▶ [Information provided]
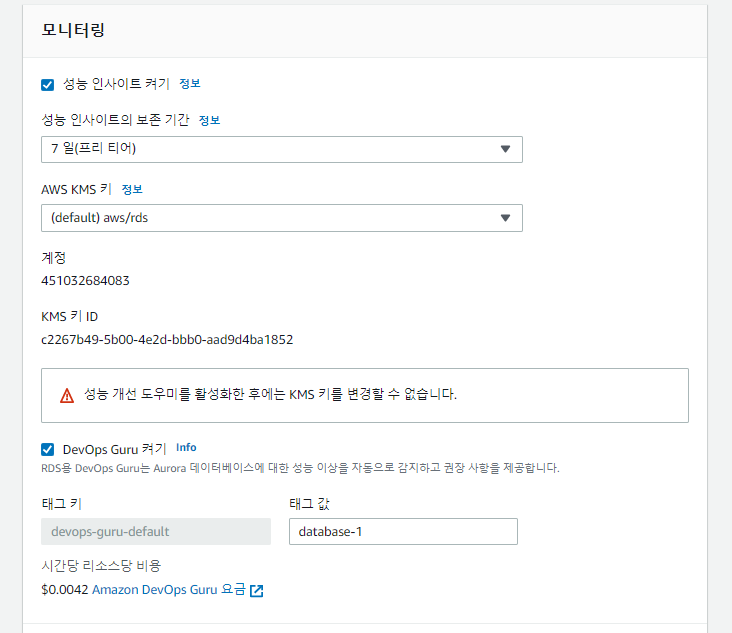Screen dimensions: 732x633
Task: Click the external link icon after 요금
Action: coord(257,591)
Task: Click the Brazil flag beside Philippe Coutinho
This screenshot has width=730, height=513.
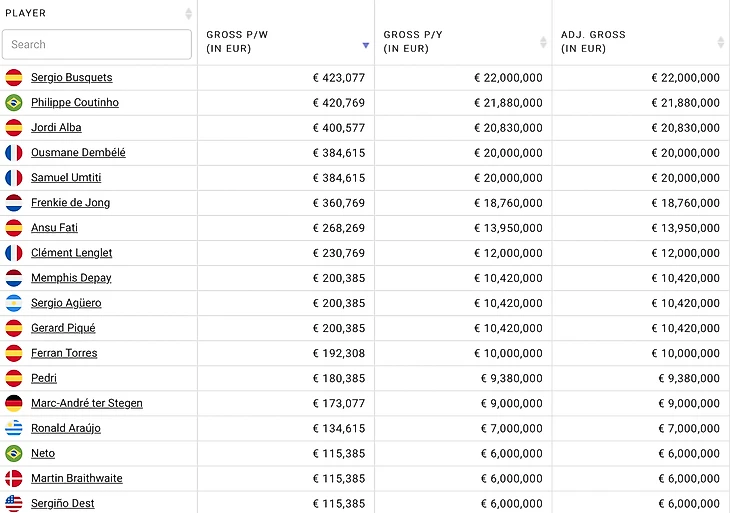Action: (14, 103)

▶ [Job]
Copy out the lines of the material above word for word, with every line included and the pictures left out.

▶ [Expected answer]
Screen dimensions: 732x633
Task: Click the external link icon after 요금
Action: coord(257,591)
Task: Click the Brazil flag beside Philippe Coutinho
This screenshot has width=730, height=513.
Action: (14, 103)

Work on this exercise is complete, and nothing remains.